For Peddi, Chikiri Chikiri is doing several jobs at once:
- It establishes the film's emotional register before anyone sees the plot.
- It showcases the Rahman soundtrack as a selling point in its own right.
- It introduces the Ram Charan–Janhvi Kapoor pairing to a mass audience.
- It gives the marketing team a piece of content with a long shelf life.
That is a lot of leverage from one upload, and it explains why the makers chose to drop the full video rather than a teaser snippet.
What comes next
The immediate effect is momentum. A trending song resets attention on the film, and you can expect the team to follow it with more tracks, glimpses and eventually a trailer, each timed to ride the wave the previous drop created. If the rest of the album holds the standard, the soundtrack itself becomes a reason to anticipate the release.
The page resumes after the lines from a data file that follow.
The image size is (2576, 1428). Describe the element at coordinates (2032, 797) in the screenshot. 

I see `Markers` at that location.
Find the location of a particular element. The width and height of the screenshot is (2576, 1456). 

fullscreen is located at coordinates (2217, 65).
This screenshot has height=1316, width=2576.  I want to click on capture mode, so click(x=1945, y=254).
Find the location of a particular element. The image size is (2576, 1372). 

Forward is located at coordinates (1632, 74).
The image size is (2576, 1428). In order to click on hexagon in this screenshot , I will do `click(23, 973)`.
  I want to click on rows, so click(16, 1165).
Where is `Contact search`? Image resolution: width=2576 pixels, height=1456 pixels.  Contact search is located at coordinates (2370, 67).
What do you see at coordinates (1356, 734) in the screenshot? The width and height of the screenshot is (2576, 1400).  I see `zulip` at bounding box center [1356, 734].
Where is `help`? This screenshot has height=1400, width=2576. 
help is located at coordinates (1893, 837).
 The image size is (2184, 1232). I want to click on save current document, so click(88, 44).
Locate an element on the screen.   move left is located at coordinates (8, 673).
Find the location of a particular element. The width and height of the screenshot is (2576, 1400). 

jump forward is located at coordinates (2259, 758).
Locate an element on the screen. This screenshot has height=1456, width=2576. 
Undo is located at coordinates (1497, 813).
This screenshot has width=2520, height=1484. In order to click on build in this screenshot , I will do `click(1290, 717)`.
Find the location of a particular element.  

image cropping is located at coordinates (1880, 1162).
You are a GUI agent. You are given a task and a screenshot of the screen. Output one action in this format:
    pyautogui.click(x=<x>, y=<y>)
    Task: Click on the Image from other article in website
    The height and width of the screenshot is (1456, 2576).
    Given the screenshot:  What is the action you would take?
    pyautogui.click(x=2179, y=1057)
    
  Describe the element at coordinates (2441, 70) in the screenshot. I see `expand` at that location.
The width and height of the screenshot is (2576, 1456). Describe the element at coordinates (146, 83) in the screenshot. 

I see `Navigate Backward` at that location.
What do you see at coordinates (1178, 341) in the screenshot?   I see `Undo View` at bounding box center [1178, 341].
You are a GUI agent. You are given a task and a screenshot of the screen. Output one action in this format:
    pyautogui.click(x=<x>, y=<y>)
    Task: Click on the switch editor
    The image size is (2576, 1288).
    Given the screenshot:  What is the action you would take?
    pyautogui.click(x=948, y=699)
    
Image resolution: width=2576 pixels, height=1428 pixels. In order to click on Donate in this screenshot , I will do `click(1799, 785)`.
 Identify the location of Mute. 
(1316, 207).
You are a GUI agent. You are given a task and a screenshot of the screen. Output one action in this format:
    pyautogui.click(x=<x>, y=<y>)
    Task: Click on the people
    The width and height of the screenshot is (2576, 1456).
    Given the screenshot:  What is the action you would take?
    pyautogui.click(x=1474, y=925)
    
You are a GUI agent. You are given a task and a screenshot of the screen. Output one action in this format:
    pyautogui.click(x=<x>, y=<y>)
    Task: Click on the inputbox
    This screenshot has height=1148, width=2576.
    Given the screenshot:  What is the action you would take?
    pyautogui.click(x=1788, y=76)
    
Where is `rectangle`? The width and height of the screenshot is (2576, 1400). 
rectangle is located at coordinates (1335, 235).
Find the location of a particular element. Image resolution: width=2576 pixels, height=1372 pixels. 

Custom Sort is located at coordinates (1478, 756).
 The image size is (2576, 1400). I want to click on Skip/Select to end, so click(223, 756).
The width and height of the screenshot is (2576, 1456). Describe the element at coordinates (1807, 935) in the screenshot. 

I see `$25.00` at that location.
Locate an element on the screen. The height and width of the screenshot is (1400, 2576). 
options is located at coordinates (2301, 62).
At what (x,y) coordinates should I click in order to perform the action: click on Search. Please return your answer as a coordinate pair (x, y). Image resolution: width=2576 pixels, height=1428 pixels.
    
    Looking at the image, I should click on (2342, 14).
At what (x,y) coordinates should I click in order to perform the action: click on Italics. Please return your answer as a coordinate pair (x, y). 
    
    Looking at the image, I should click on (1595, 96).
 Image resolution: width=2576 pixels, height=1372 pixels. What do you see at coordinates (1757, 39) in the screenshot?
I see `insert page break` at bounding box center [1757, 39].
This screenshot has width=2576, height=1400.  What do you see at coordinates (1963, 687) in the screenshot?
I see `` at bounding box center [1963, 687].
The bigger question is whether Peddi can convert music buzz into theatrical pull. Songs travel fast and cheap; films need audiences to commit to a ticket. Buchi Babu Sana's track record suggests a story with genuine emotional stakes, and Ram Charan choosing a grounded role rather than a guaranteed mass spectacle is the kind of bet that can either deepen a star's range or test his fanbase's patience.
For now, the scoreboard reads clearly enough. Chikiri Chikiri has put Peddi back in the spotlight, reunited two artists fans never tire of hearing together, and given a wide audience its first real feel for the film. Whether that translates into a hit is a story for release day. The viral run is already a fact.